▼

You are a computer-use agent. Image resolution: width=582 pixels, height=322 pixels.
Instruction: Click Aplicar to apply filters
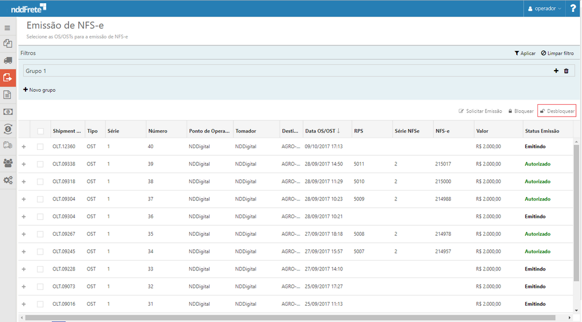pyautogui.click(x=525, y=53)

▲
▼

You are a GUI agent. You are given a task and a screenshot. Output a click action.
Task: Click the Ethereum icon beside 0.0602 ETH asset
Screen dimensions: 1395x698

▲

* Directions
Print exactly the lines of the listing above starting at the line containing "You are a GUI" and ending at the line containing "Screen dimensions: 1395x698", both included.

* The answer
You are a GUI agent. You are given a task and a screenshot. Output a click action.
Task: Click the Ethereum icon beside 0.0602 ETH asset
Screen dimensions: 1395x698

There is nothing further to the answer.